中海干拓事業本庄工区の土地利用案の変遷 : 日本の地域開発計画の問題点
Transition of Land Reclamation Project of Lake Nakaumi, Tottori and Shimane Prefecture : Problems of Regional Development Planning
Lake Nakaumi land reclamation project
The land reclamation project of Lake Nakaumi started in 1955. This project has two purposes. One is to reclaim five blocks (2,542 hectares) of agricultual land from Lake Nakaumi. The Honjo block with about 1,700 hectares is the largest of the five. The other is to alter the two brackish lakes, Lake Nakaumi and Lake Shinji, into freshwater lakes for agricultual water supply. Local environmental movements started to oppose the project and became so strong that it had to be suspended in 1988. The conversion into freshwater lakes was actually stopped. But a part of the project, the reclamation of the Honjo block, was not stopped. The Administration made three plans to resume the project in quick succession until the end of 1995. Now a conprehensive survey is carried on. In 1988, when the Administration decided to stop making freshwater lakes indefinitely, the project lost its overall concept. The reclamation of the Honjo block was treated as a separate project. This made the plan inconsistent and created new opposition movements. There exists a gap between the "official" concerned groups that are identified in the plan and the people concerned in reality. And this is one of the defects of the planning process. There are two opposing visions about the Honjo block in Lake Nakaumi. One is the opinion of the Administration and the local economic circles. They consider the new land of Honjo block as a base to create a new urban core in the San-in region. The other is the opinion of the opponents. They consider Honjo block as an indispensable part of Lake Nakaumi, which was rich in brackish fish and shellfish before the original project started.

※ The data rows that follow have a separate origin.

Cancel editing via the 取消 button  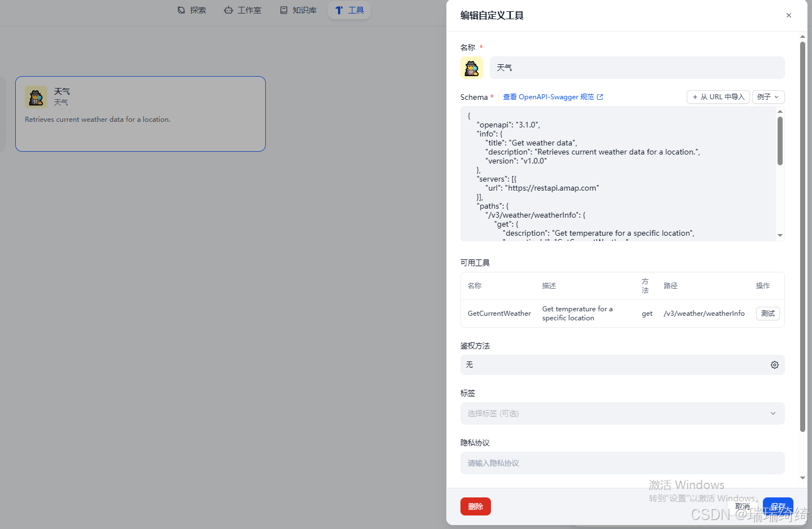742,506
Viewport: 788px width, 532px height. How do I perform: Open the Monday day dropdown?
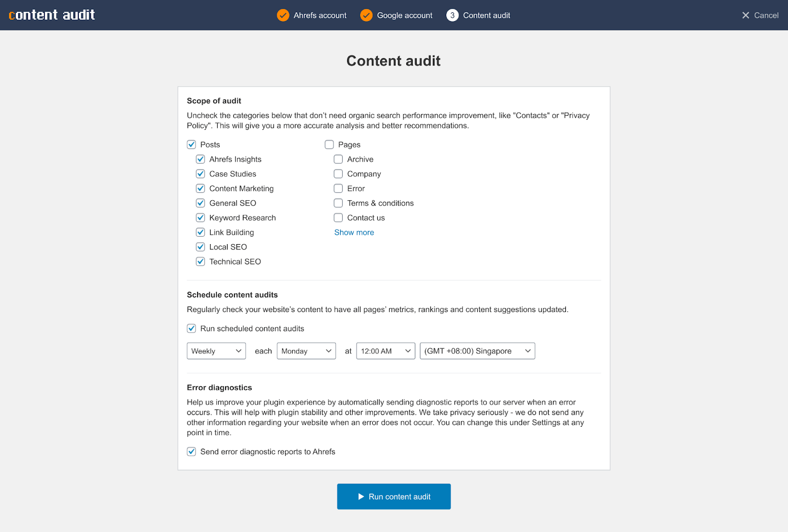point(306,351)
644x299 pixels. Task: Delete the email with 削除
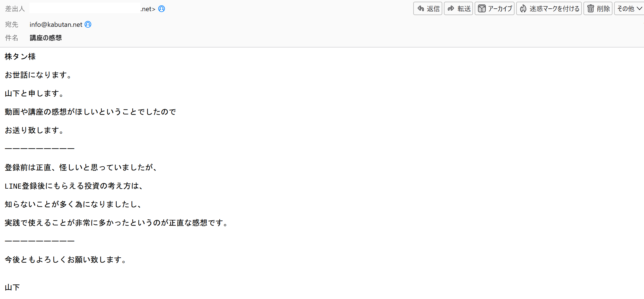[x=598, y=9]
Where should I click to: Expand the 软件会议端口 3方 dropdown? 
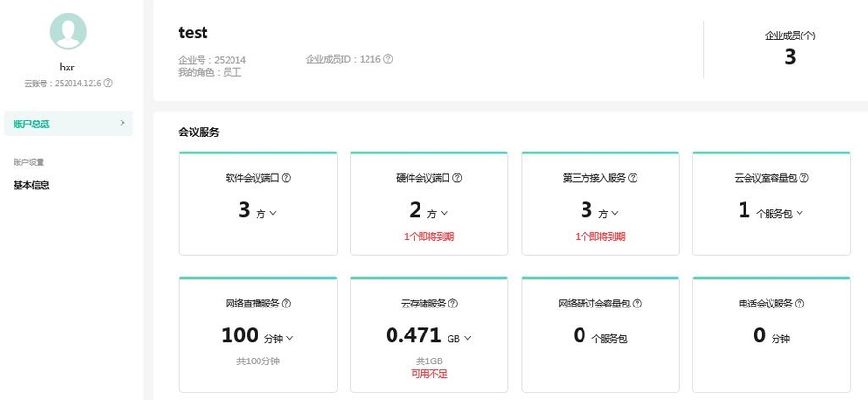tap(273, 212)
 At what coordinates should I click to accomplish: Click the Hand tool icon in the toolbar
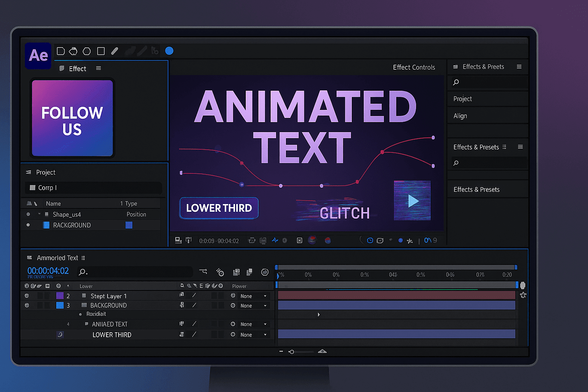coord(73,51)
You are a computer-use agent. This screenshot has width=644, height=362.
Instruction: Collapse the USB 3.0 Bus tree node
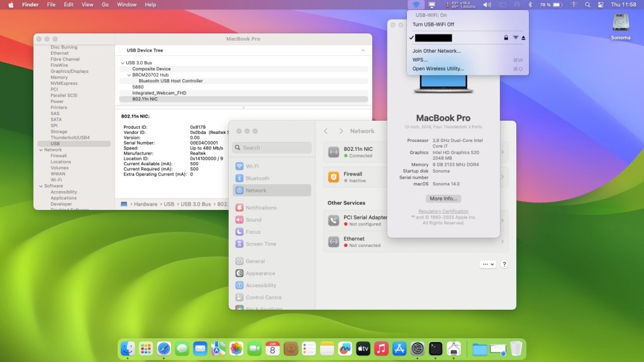(x=123, y=63)
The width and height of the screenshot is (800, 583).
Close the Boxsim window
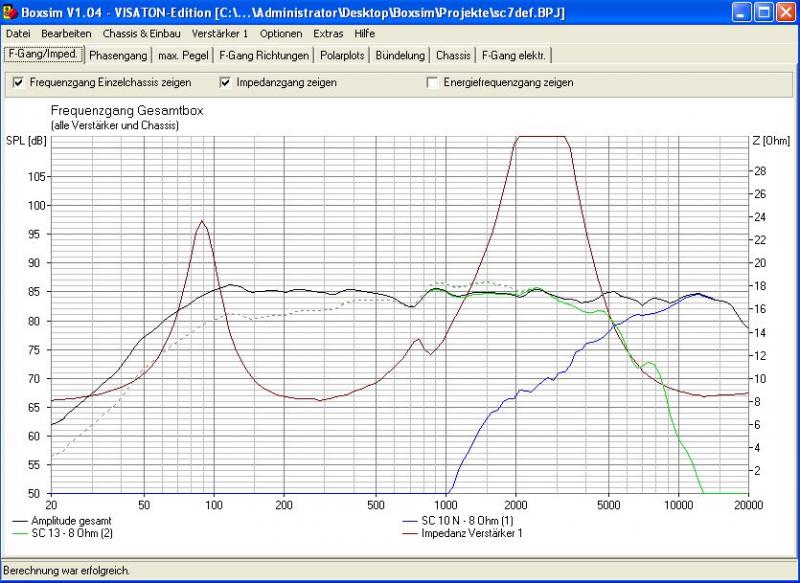point(785,13)
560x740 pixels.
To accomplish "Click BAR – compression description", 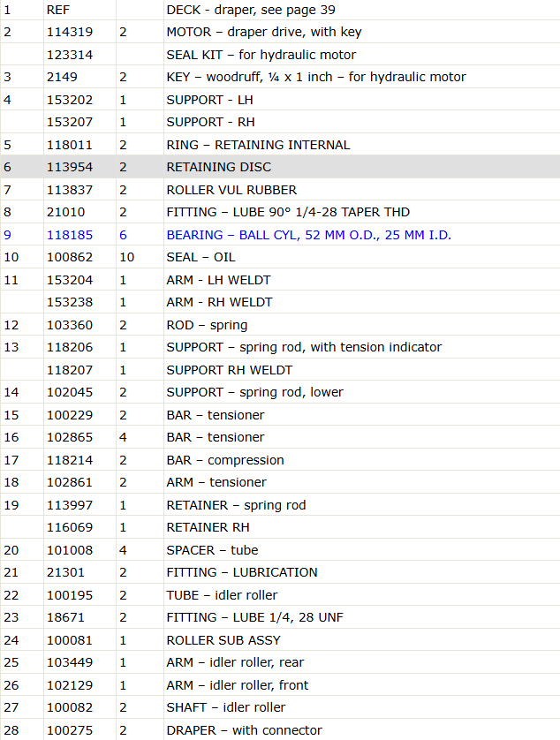I will (x=225, y=460).
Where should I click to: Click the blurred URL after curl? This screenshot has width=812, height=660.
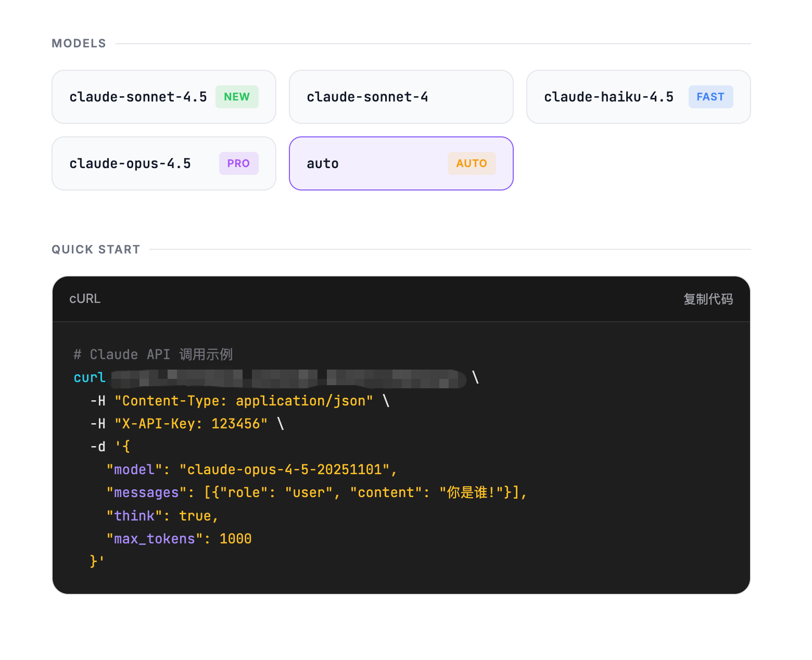[288, 378]
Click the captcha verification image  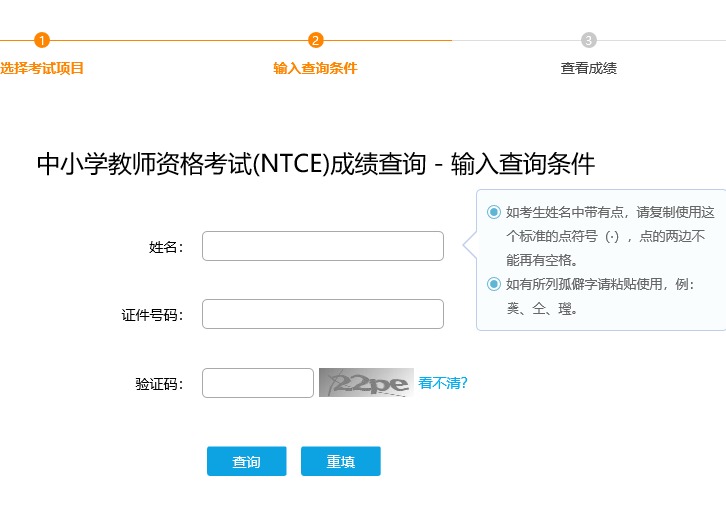pyautogui.click(x=365, y=383)
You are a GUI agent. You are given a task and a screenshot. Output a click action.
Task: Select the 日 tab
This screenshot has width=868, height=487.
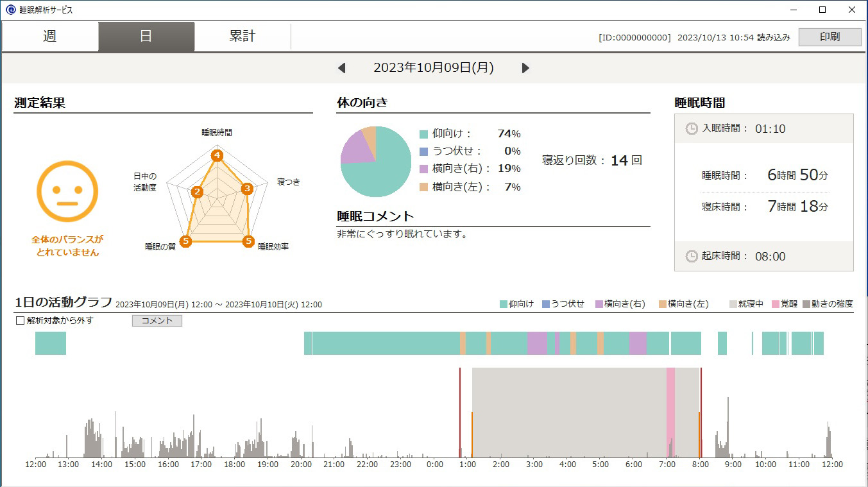146,37
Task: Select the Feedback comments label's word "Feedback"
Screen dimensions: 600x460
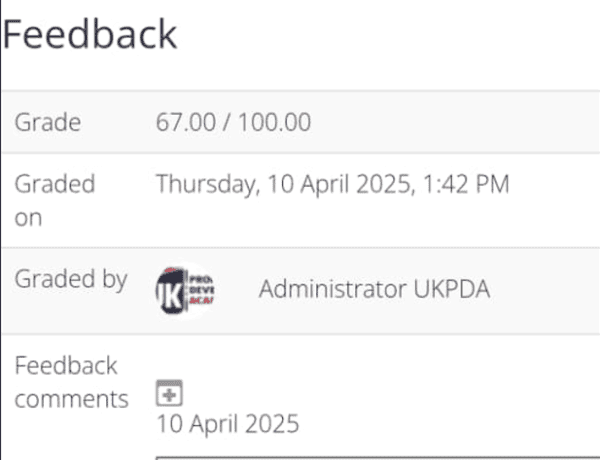Action: (x=66, y=365)
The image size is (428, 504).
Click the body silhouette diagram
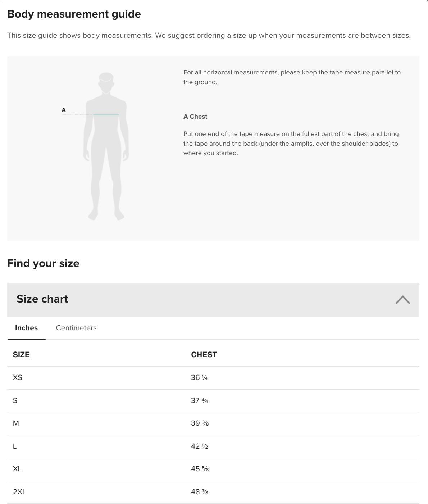(x=107, y=144)
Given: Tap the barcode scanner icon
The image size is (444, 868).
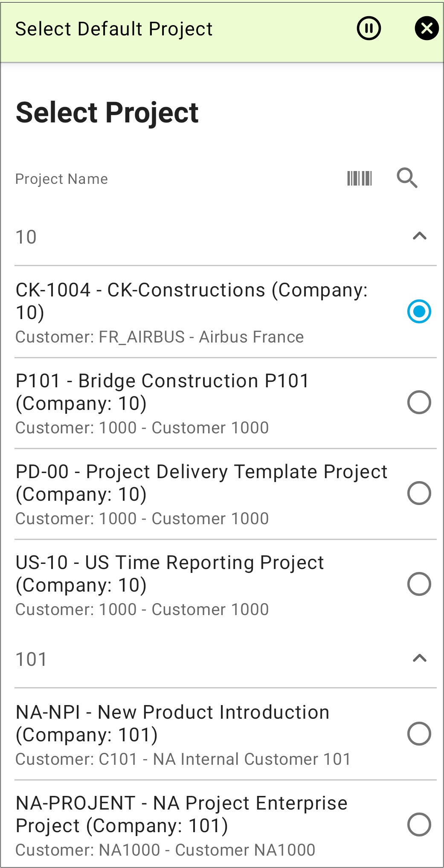Looking at the screenshot, I should 360,178.
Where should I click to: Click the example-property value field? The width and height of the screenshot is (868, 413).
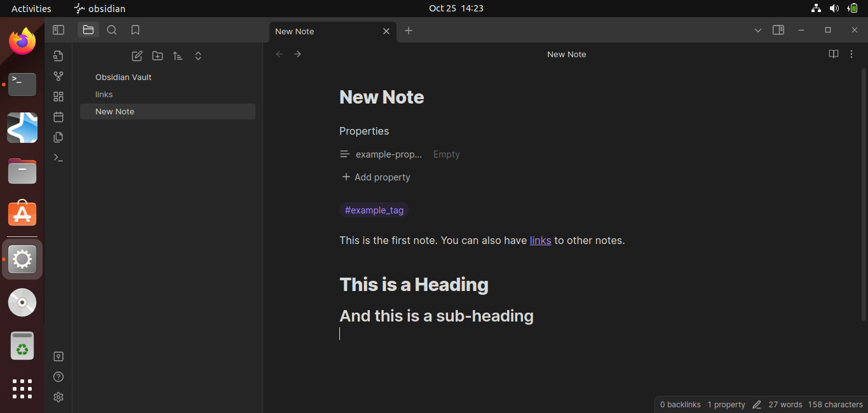(447, 154)
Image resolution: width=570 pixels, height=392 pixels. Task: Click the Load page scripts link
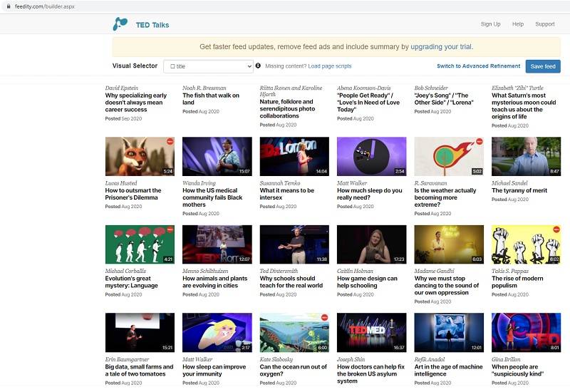click(330, 66)
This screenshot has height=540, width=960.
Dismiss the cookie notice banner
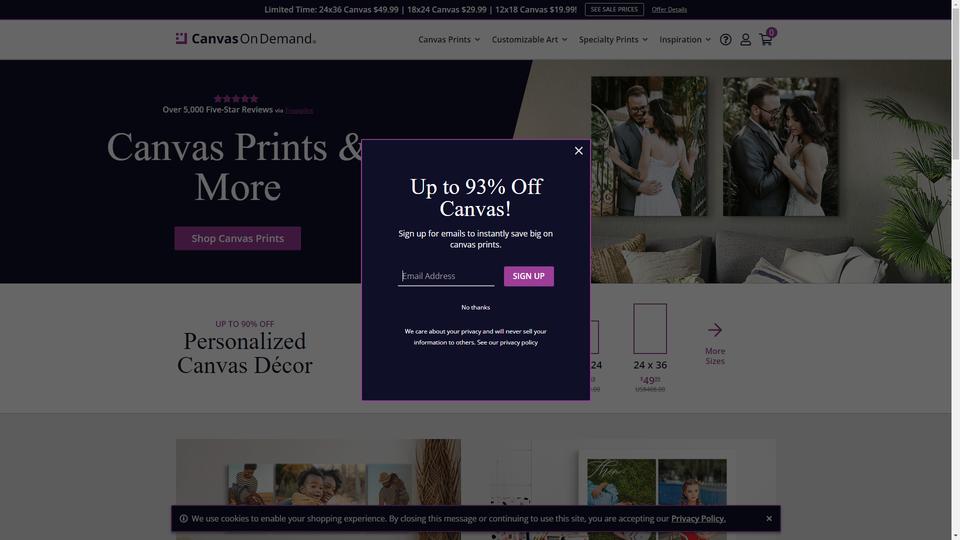click(x=769, y=519)
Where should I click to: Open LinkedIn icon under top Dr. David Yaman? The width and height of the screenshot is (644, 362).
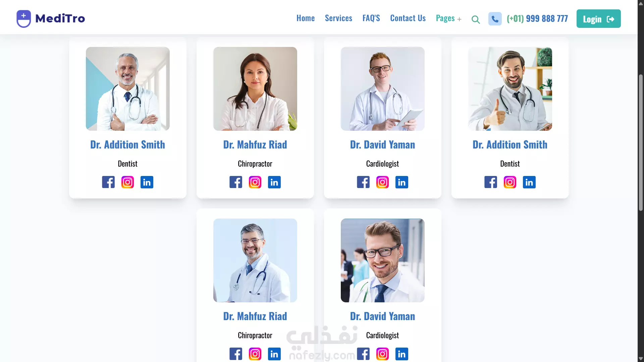(x=401, y=182)
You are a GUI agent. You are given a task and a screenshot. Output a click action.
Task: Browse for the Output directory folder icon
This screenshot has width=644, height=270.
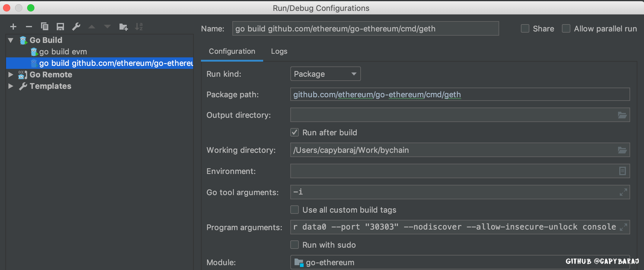(x=622, y=115)
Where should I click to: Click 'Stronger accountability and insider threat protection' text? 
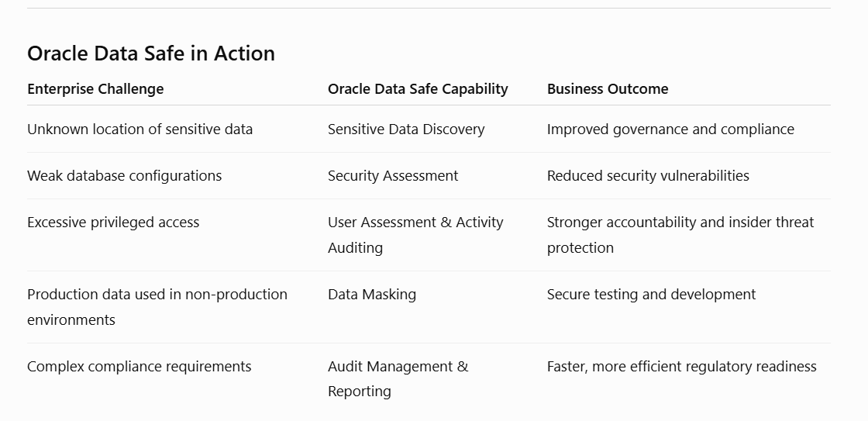point(680,235)
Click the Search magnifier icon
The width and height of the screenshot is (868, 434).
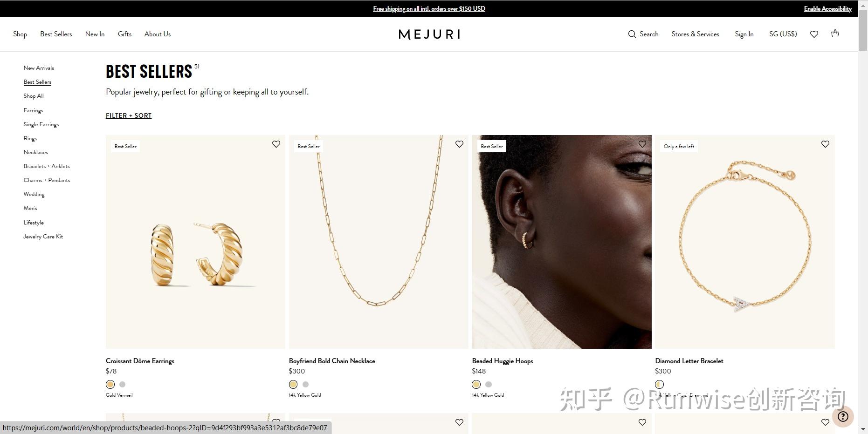pyautogui.click(x=632, y=34)
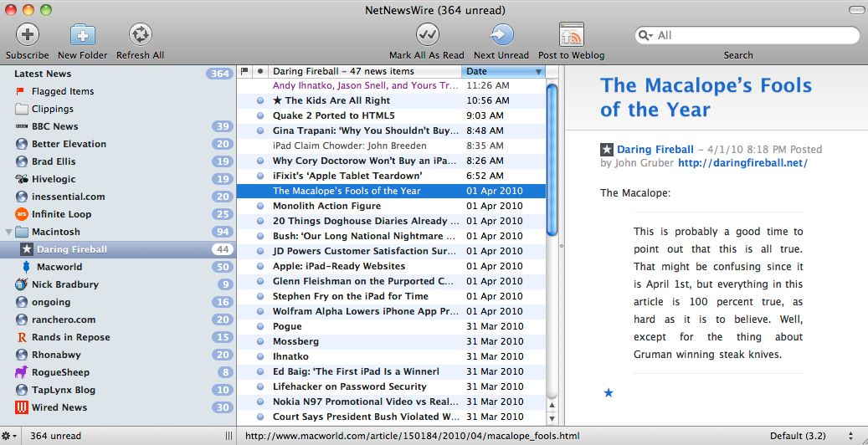
Task: Open the daringfireball.net link in article
Action: tap(742, 163)
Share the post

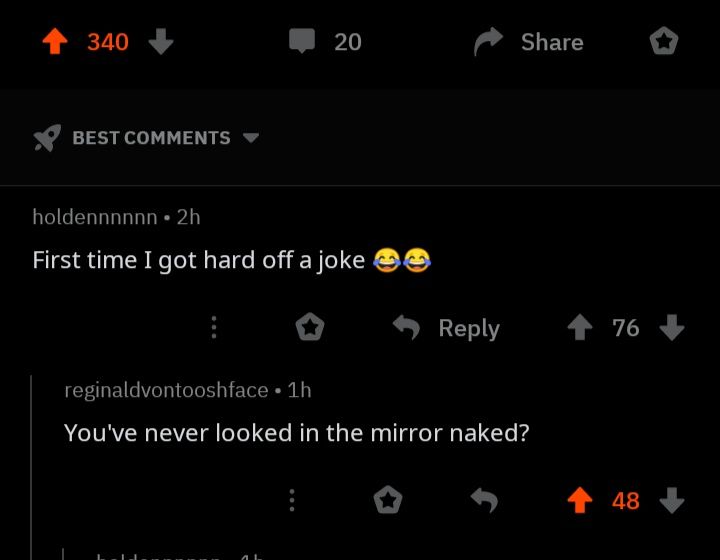529,41
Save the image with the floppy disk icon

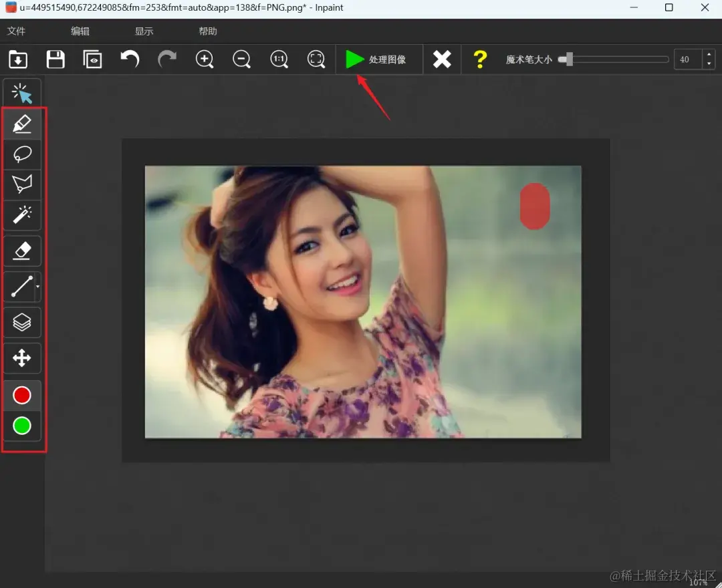(55, 59)
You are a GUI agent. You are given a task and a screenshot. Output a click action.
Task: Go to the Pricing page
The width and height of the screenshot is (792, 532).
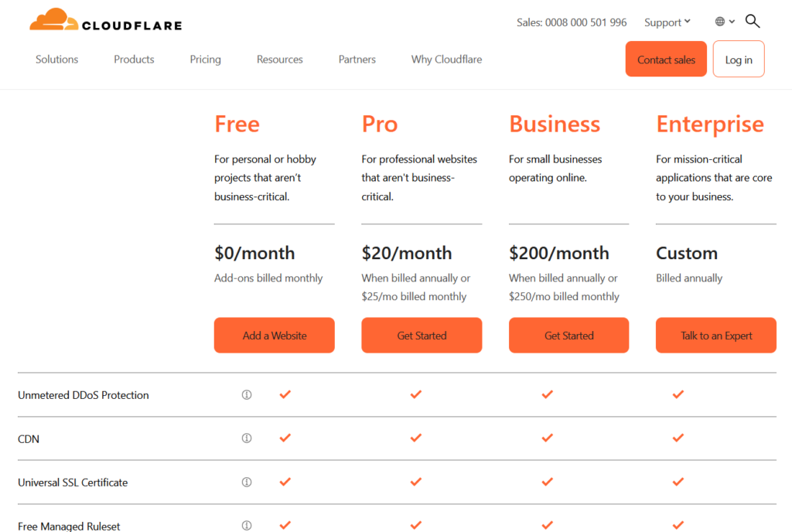(x=206, y=60)
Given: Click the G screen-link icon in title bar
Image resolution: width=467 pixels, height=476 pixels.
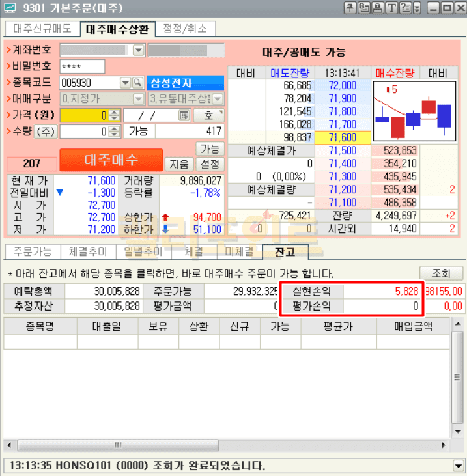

The environmental movements show another vision of lake use and an alternative way of regional developement. They have never opposed the project only to oppose the Administration. Local environmental movements cannot directly change the planning system of regional development in Japan. But they play an uninstitutional role in making up the defects of the planning system. They can disclose various informations about a project, assess the effects on the environment and propose an alternative way of regional development. But this role is not sufficiently recognized and these movements are not institutionally integrated in the planning system at all.